趋化因子反应可区分化学物质诱导的过敏性皮肤炎症与刺激性皮肤炎症：记忆性T细胞起关键作用。

Chemokine responses distinguish chemical-induced allergic from irritant skin inflammation: memory T cells make the difference.

作者信息

Meller Stephan, Lauerma Antti I, Kopp Frank Michael, Winterberg Franziska, Anthoni Minna, Müller Anja, Gombert Michael, Haahtela Anna, Alenius Harri, Rieker Juliane, Dieu-Nosjean Marie-Caroline, Kubitza Robert Christof, Gleichmann Ernst, Ruzicka Thomas, Zlotnik Albert, Homey Bernhard

机构信息

Department of Dermatology, Heinrich-Heine-University, Düsseldorf, Germany.

出版信息

J Allergy Clin Immunol. 2007 Jun;119(6):1470-80. doi: 10.1016/j.jaci.2006.12.654. Epub 2007 Mar 2.

DOI:10.1016/j.jaci.2006.12.654

PMID:17337293

Abstract

BACKGROUND

As clinical and histological features of allergic and irritant contact dermatitis share common characteristics, the differentiation between them in the preclinical and clinical evaluations of chemicals remains difficult.

OBJECTIVE

To identify the differences in the underlying immunological mechanisms of chemical-induced allergic or irritant skin responses.

METHODS

We systematically studied the involvement of chemokines in both diseases by quantitative real-time polymerase chain reaction in mice and humans.

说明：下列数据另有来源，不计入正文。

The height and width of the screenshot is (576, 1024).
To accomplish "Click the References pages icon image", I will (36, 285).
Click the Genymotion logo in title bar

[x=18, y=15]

The cellular origin of relevant chemokines and receptors was determined using immunohistochemistry; functional relevance was demonstrated in vitro by transwell chemotaxis and in vivo by adoptive transfer experiments using a model of hapten-induced murine contact hypersensitivity.

RESULTS

Independent of overall skin inflammation, chemical-induced allergic and irritant skin responses showed distinct molecular expression profiles. In particular, chemokine genes predominantly regulated by T-cell effector cytokines demonstrated differential upregulation in hapten-specific skin inflammation. Notably, the expression of CXCR3 ligands, such as CXCL9 (Mig) and CXCL10 (IP-10), was upregulated in chemical-induced allergic skin responses when compared with irritant skin responses. Furthermore, we showed that inflammatory chemokines such as CXCL10 prime leukocytes to respond to CXCL12 (SDF-1), increasing their recruitment both in vitro and in vivo.

CONCLUSION

We provide important insights into the molecular basis of chemical-induced allergic and irritant contact dermatitis, identify novel markers suitable for their differentiation, and demonstrate the cooperation of inflammatory and homeostatic chemokines in the recruitment of pathogenic leukocyte subsets.

CLINICAL IMPLICATIONS

Molecular differences between both diseases represent the basis for new approaches to diagnostics and therapy.

摘要

背景

由于过敏性和刺激性接触性皮炎的临床及组织学特征具有共同特点，因此在化学品的临床前和临床评估中区分这两种皮炎仍然困难。

目的

确定化学物质诱导的过敏性或刺激性皮肤反应潜在免疫机制的差异。

方法

我们通过对小鼠和人类进行定量实时聚合酶链反应，系统研究趋化因子在这两种疾病中的作用。使用免疫组织化学确定相关趋化因子和受体的细胞来源；通过Transwell趋化实验在体外证明其功能相关性，并在体内通过使用半抗原诱导的小鼠接触性超敏反应模型进行过继转移实验来证明。

结果

与整体皮肤炎症无关，化学物质诱导的过敏性和刺激性皮肤反应显示出不同的分子表达谱。特别是，主要由T细胞效应细胞因子调节的趋化因子基因在半抗原特异性皮肤炎症中表现出不同程度的上调。值得注意的是，与刺激性皮肤反应相比，CXCR3配体如CXCL9（Mig）和CXCL10（IP-10）的表达在化学物质诱导的过敏性皮肤反应中上调。此外，我们表明炎症趋化因子如CXCL10使白细胞对CXCL12（SDF-1）产生反应，从而在体外和体内增加其募集。